Here's another idea for using language more accurately and effectively. Criticizing laws requiring a "minimum wage" is going to sound to some people like criticizing motherhood or apple pie. Instead of talking about "the minimum wage," better to talk about "wage restrictions." Here's an example of how one might approach it.
Say you're talking with a leftist friend. Ask her, "If they wanted to pass a law tightening the restrictions on what types of wage you're allowed to earn, would you support that?" If she asks for further clarification, you might explain " Well, for example, last month San Francisco passed Proposition L. It cost a lot of poor people their jobs and added new restrictions on people looking for entry level work by making jobs paying less than $8.50 an hour illegal." ("Restrictions" is plural because each job an employer cuts or chooses not to add because of the increased cost of having an employee is an additional restriction on someone seeking to enter the workforce, i.e. "Because of this government law, you no longer have the choice of working there, there, there, or there.")
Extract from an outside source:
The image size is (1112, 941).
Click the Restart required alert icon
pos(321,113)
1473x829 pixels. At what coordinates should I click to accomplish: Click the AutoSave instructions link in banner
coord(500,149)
If she says, "Do you mean raising the minimum wage?" reply, "Some people use that term, but it's more accurate to say 'wage restrictions,' because the only people whose wages get raised are people who already have work and don't lose their jobs when the wage restrictions get tightened. What this kind of law really does is restrict jobs paying less than a certain wage. That means people on the bottom of the economic ladder lose their jobs unless their employers are willing and able to pay them more, and many people who are already unemployed have a harder time finding work because some job positions are no longer available."
Let her respond. Then, take a moment to get in touch with whatever strong emotions you feel when you see government programs hurting the same people that politicians like to say they're helping, and other people *just not getting it.* When you're feeling that emotion, ask your friend (either in a tone of solidarity if she agreed with you or an incredulous tone if she didn't), "Doesn't it make you *[name your emotion here -- sad/angry/amazed/etc.]* that they would pass a law cutting jobs for the poor and increasing unemployment just so other people can earn more money?"